## Task objective
Begin with the line holding "Where should I" and end with the last line of the records below. Set down exactly those lines and leave out every picture.

Stored data entries:

>>>

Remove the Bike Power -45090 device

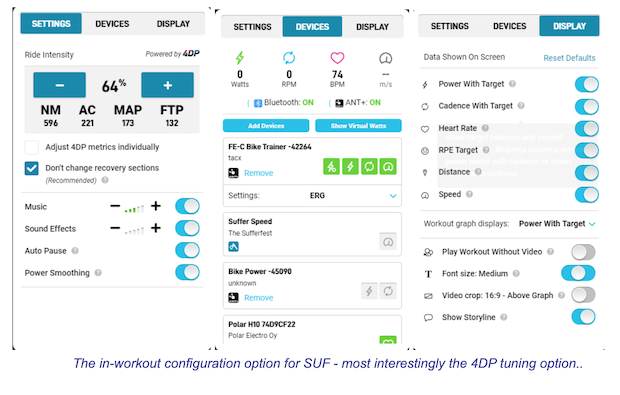click(259, 298)

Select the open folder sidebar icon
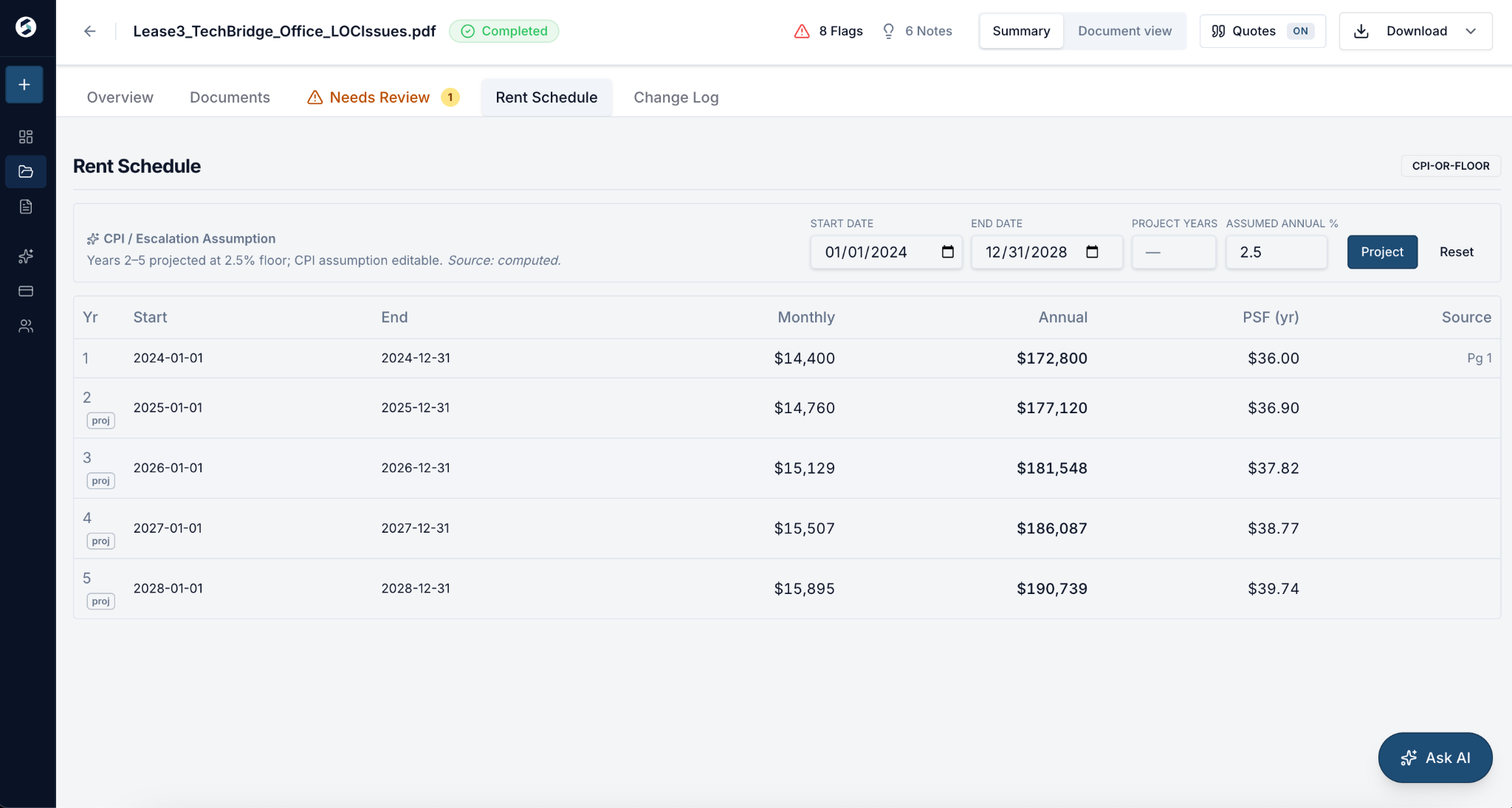point(26,172)
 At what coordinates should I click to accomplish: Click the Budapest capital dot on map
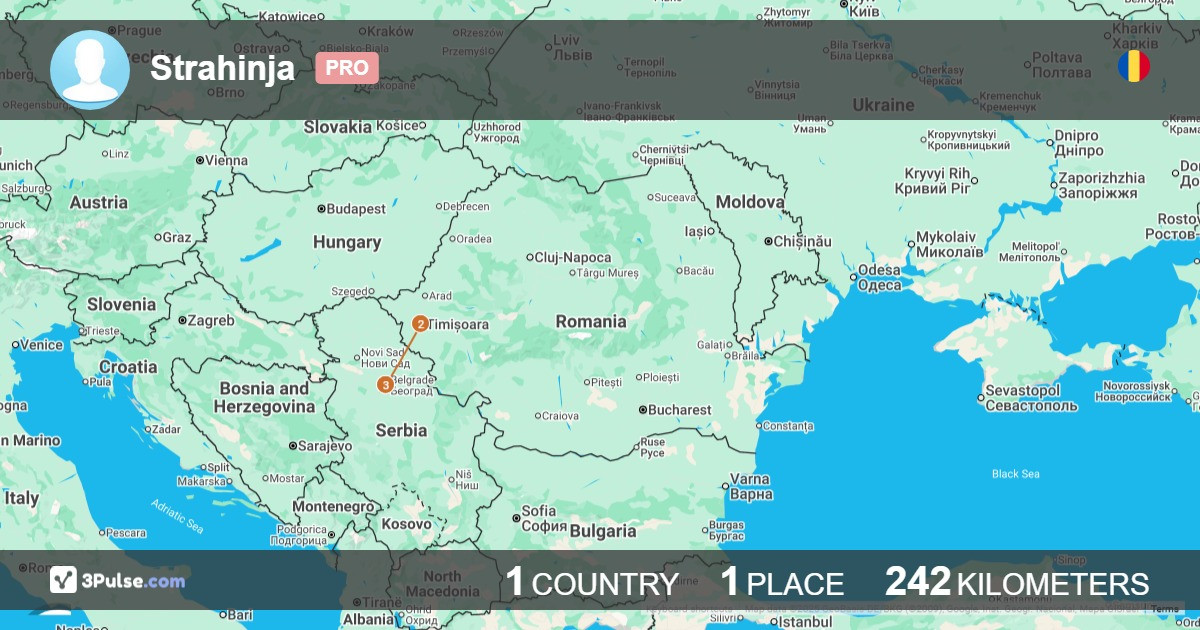point(320,209)
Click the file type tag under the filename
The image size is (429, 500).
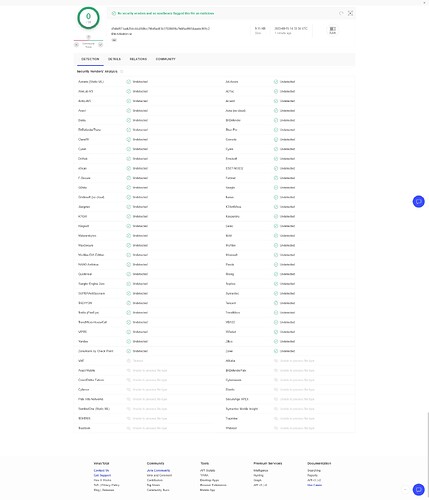tap(114, 40)
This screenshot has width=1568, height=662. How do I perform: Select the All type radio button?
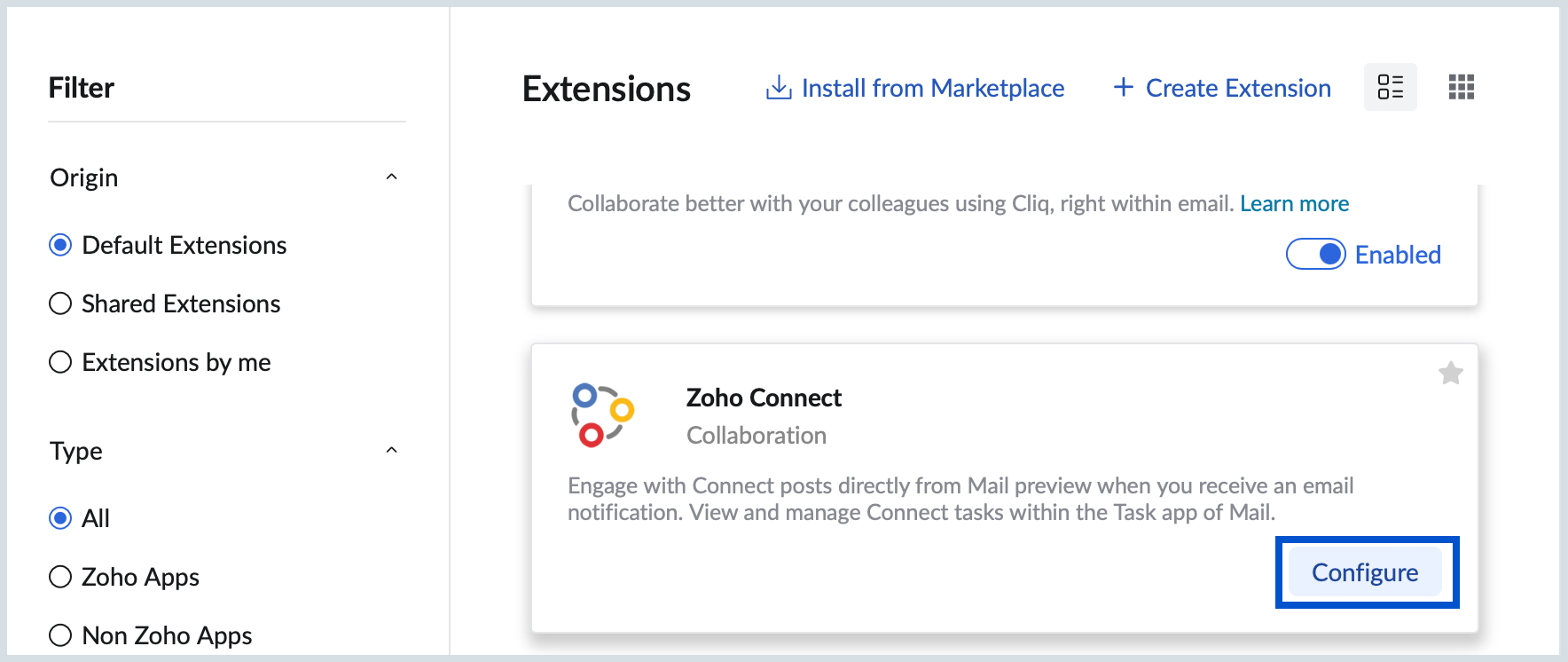tap(60, 518)
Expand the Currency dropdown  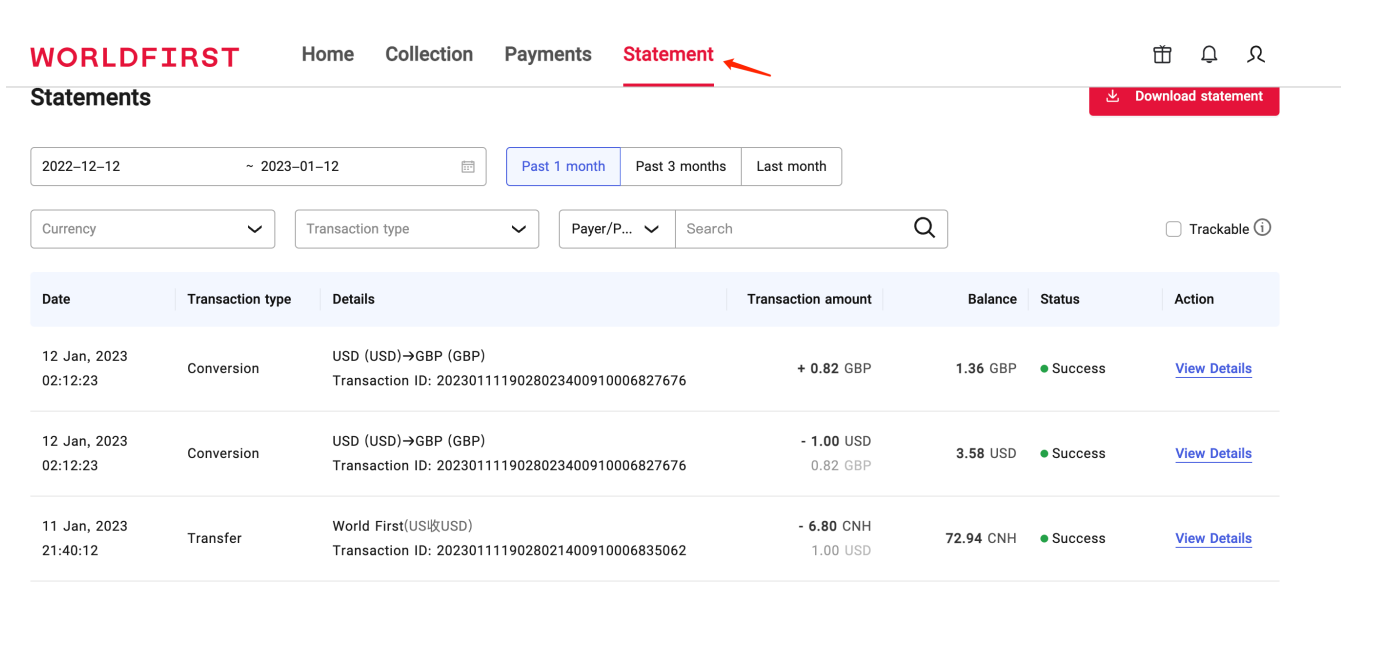(153, 229)
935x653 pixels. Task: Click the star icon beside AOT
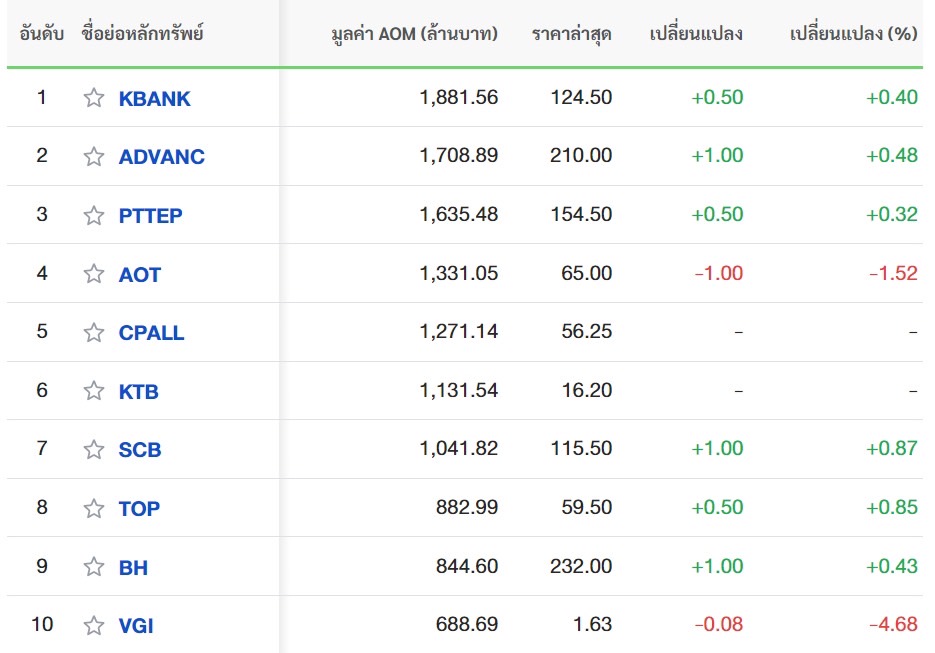point(94,274)
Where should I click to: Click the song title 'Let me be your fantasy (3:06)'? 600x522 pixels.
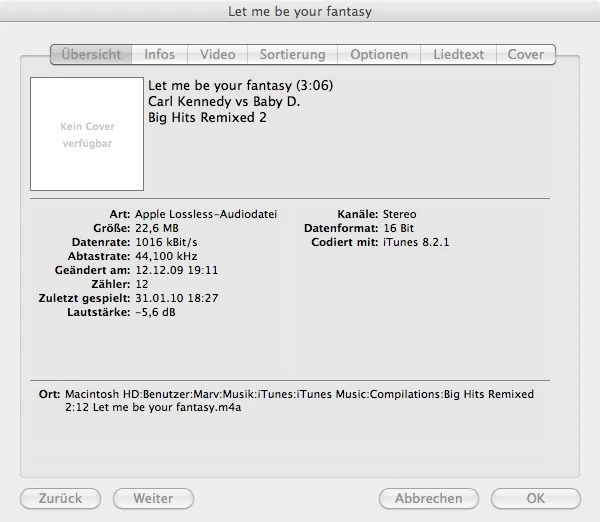[240, 86]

<<<

## Task result
Where should I click to: Click the song title 'Let me be your fantasy (3:06)'? 600x522 pixels.
[240, 86]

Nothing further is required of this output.